Carnoy singles out the iPad as the main culprit in the increase in e-book piracy, comparing its greater sales over the Kindle to the original iPod’s greater sales (and great boost to music piracy) over the Rio and other MP3 players that came before it.

He suggests that the fragmentation of the e-book market originally slowed down piracy just as it slowed down sales, but that standardization on the EPUB format is giving pirates an easier goal to target.

It seems that most of the EPUB files available are converted from PDF files (scans of books), but what’s scary is how compact the files are (less than 1MB) and how easy they are to load into iBooks and other e-readers that support the EPUB format. Though the size of movies and games can easily exceed 1GB and take hours to download (just ask folks who own the PSP Go how they long they have to wait to download games they’ve legally purchased), e-books can be shared in a few seconds. It seems that it’s only a matter of time before file sharers move from exploiting the "analog hole" (scanning a hardcopy book) to the digital world of cracking copy-protection schemes and stripping legally bought e-books of their DRM.

Carnoy seems not to be aware that there are already DRM-cracking tools for MS LIT, eReader, MobiPocket, Kindle, and Adobe ADEPT—in fact, every major e-book encryption format except for Apple’s, and I don’t doubt that one will come out soon. All the same, it seems that for whatever most pirated e-books still turn out to be scans rather than cracks.

Apart from the ease of piracy, Carnoy also touches on the way consumers are rebelling against higher prices for e-books by leaving negative comments on Amazon, and suggests those higher prices may drive readers to pirate the books rather than pay for them just as $11-$12 CD prices drove consumers to do the same for music.

Over on TechDirt, Mike Masnick has his own opinions of Turow’s stance on piracy as mentioned in Carnoy’s article:

Rather than saying that unauthorized file sharing is such a big problem, perhaps Turow should take a look at the music industry more closely. He seems to only be superficially aware of what’s happening in that industry. Instead of recognizing that the industry wasted over a decade fighting what fans wanted, he seems to think that he can magically fight what every other industry has failed to fight. That doesn’t seem like a strategy that has a high likelihood of success.

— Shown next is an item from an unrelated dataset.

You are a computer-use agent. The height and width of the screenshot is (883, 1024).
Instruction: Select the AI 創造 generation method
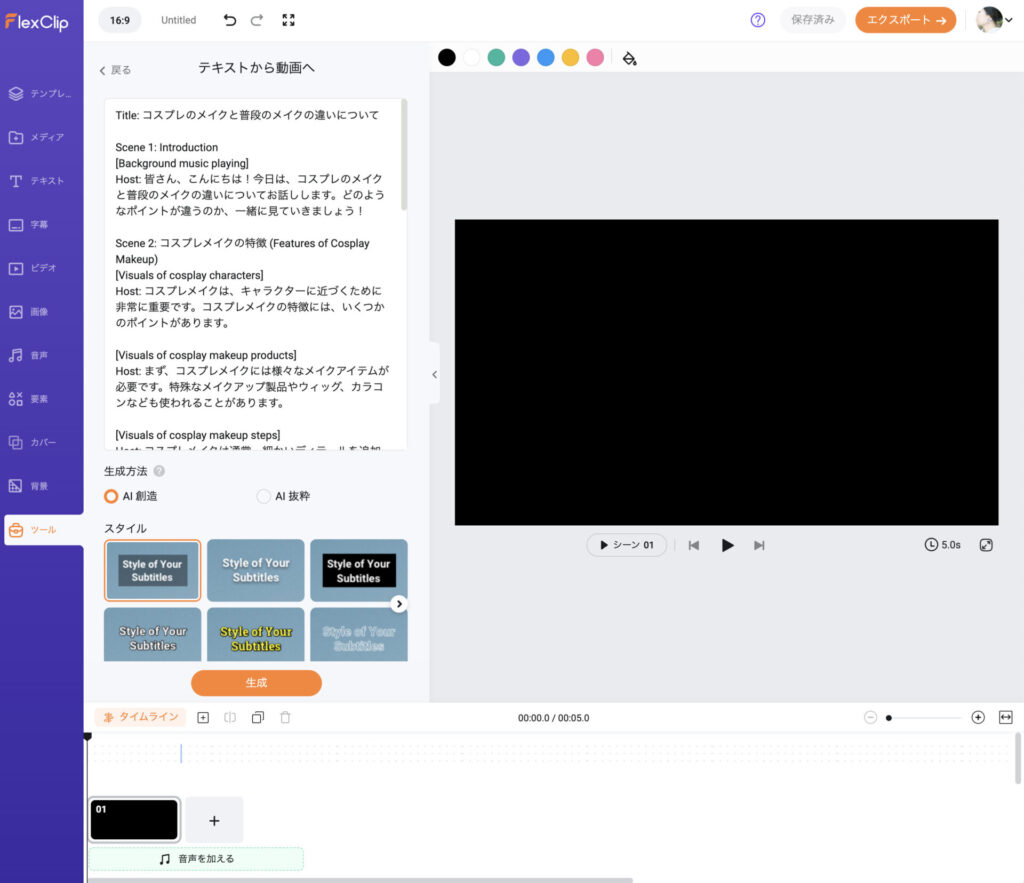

E-book piracy is nothing new. It has been going on for at least as long as scanners have existed. I remember seeing e-books circulating on peer-to-peer networks as soon as there were peer-to-peer networks, and naturally the Harry Potter novels were all pirated literally within hours of their release—in blatant defiance of Rowling’s refusal to license e-book editions.

Only a very few writers have ever troubled themselves to take legal action over on-line piracy of their books. But now that a nontrivial amount of money is being made in the e-book trade, and estimates are that number will only increase, suddenly publishers and writers are finding piracy worth fretting over.

As Masnick says, the other industries have not had much luck fighting piracy with legal battles. The music industry by and large stopped trying after its attempts to coerce file sharers into paying up with nasty legal letters turned out to cost a lot more money than it took in (and not dent the continued sharing of music files). The movie industry does not seem to have learned this lesson yet, but Time-Warner Cable is starting to school them.

It is hard to imagine how Turow might succeed where they failed.

Update: Charlie Sorrell at Wired’s “Gadget Lab” blog has another great opinion piece on the matter. He points out that e-book piracy is still relatively small at the moment, and probably won’t become a major problem until everybody, not just early adopters, has an iPad—though it undoubtedly will happen.

Blaming the iPad is stupid, though. If it causes a rise in book piracy, it is only because it is driving demand. The book industry should embrace this and give us what we want: cheap books, published day-and-date with their paper equivalents, along with all back-catalog titles made available. And preferably DRM-free.